Por Paulina García M.

Los gatos son animales muy higiénicos, constantemente los vemos acicalarse con su lengua. Sin embargo, también es necesario asearlos de vez en cuando, para eliminar la tierra y suciedad que queda impregnada en ellos. Un dato interesante es que, no se les debe bañar con la misma frecuencia con la que se hace con los perros.

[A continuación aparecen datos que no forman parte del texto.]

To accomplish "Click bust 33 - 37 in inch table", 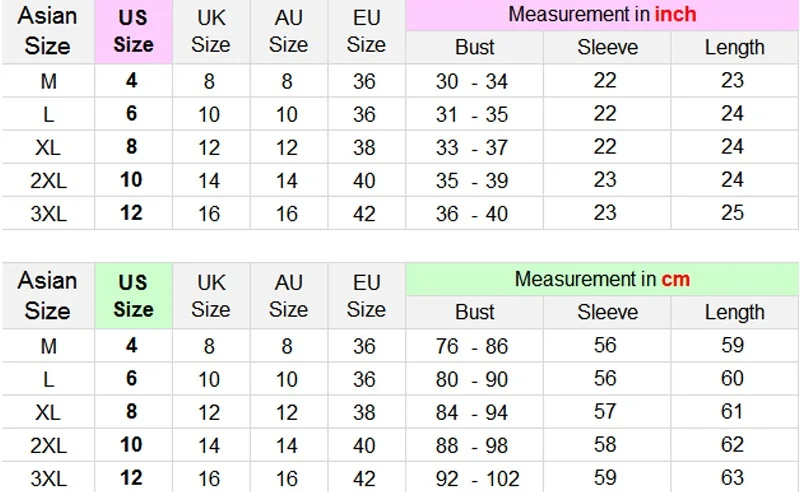I will [x=474, y=147].
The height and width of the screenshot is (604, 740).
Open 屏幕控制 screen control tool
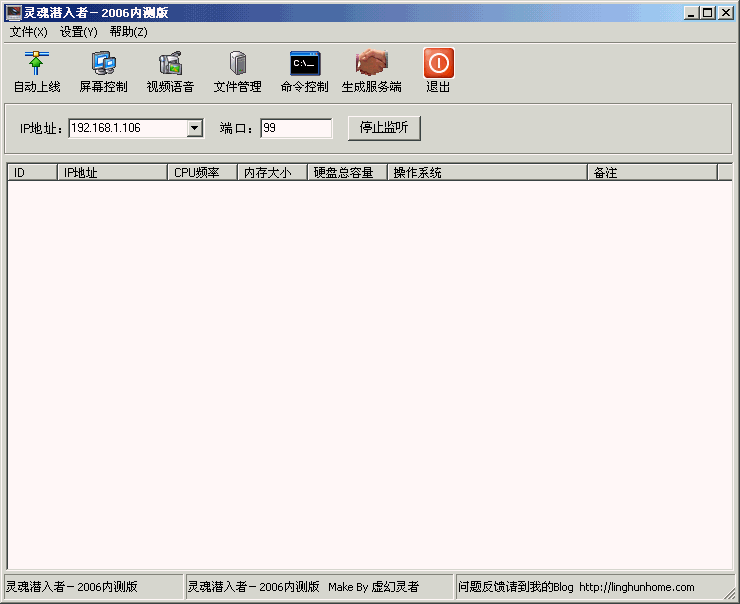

Es recomendable duchar a los felinos desde que son pequeños, para que se acostumbren y para que cuando lleguen a una edad adulta, ya no sea tan difícil realizar este proceso. Así mismo, es indispensable seguir ciertos pasos: 

  • Se debe de conseguir un shampoo especial para mascotas, no es adecuado utilizar el nuestro, puesto que éste contiene substancias tóxicas que pueden dañar la piel del minino; de igual forma, se debe tener a la mano un cepillo, una toalla, una tina, cubetas y mucha paciencia.
  • Es mejor utilizar agua tibia, puesto que se sentirán más relajados y cómodos, además de que pueden contraer alguna enfermedad si se usa agua helada.

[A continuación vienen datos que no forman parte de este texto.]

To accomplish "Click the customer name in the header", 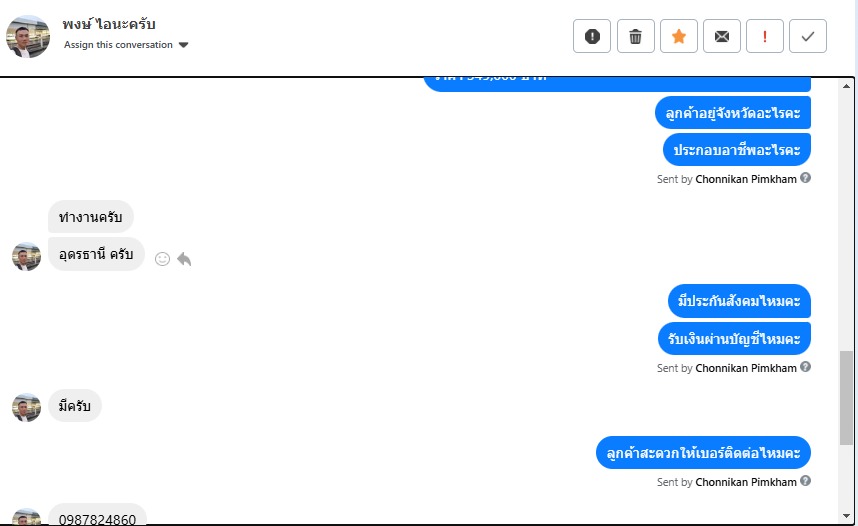I will click(x=109, y=24).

  • Al poner shampoo a la mascota, se debe hacer dando masajes suaves. La cabeza se le lavará con mucho cuidado, poniendo especial atención en que el jabón no entre en sus ojos.

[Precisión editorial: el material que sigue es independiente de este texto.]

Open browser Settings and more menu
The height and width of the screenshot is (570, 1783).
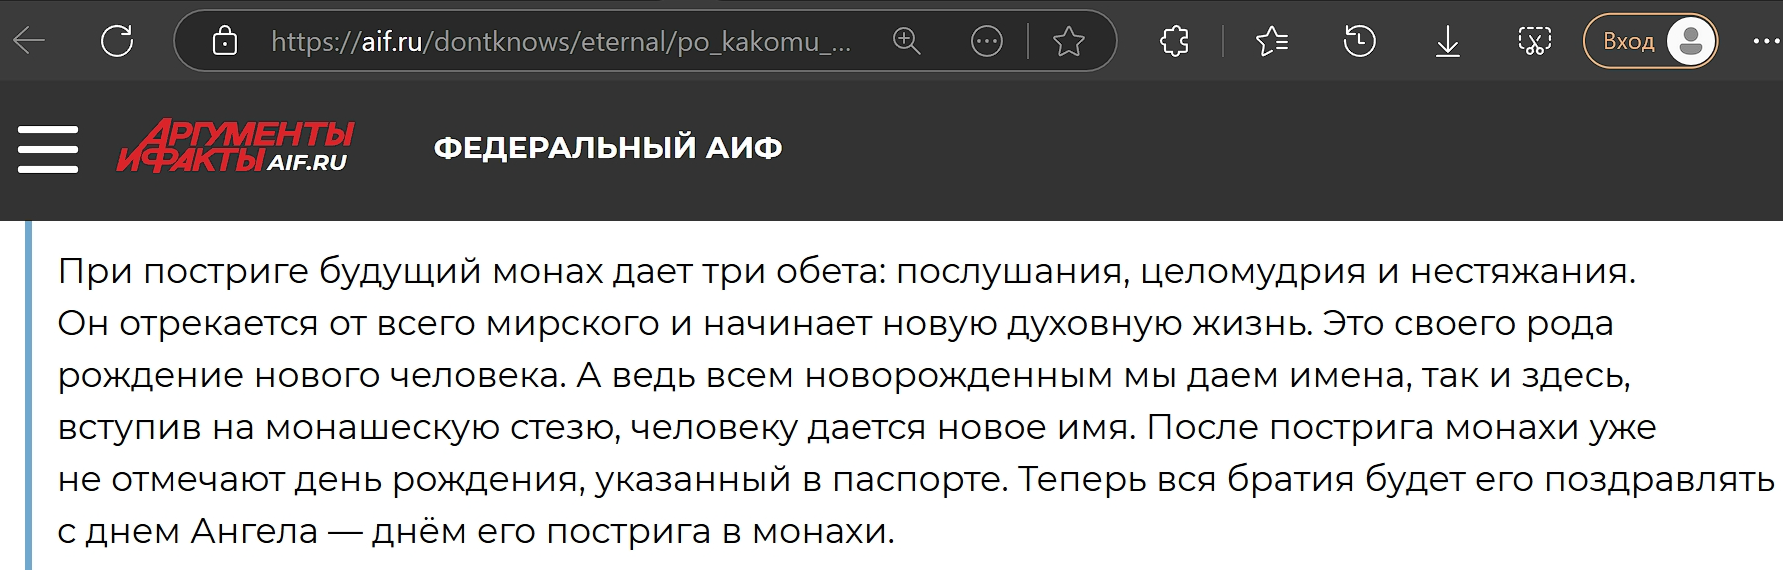(1765, 41)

  • Después del baño, se debe secar a la mascota presionando delicadamente con una toalla.
  • El último paso es, cepillar el pelaje de la mascota para eliminar todos los residuos que haya tirado durante el proceso.

Por último, recuerda bañar al felino con la ayuda de alguien más, pues hay momentos en que se puede inquietar mucho.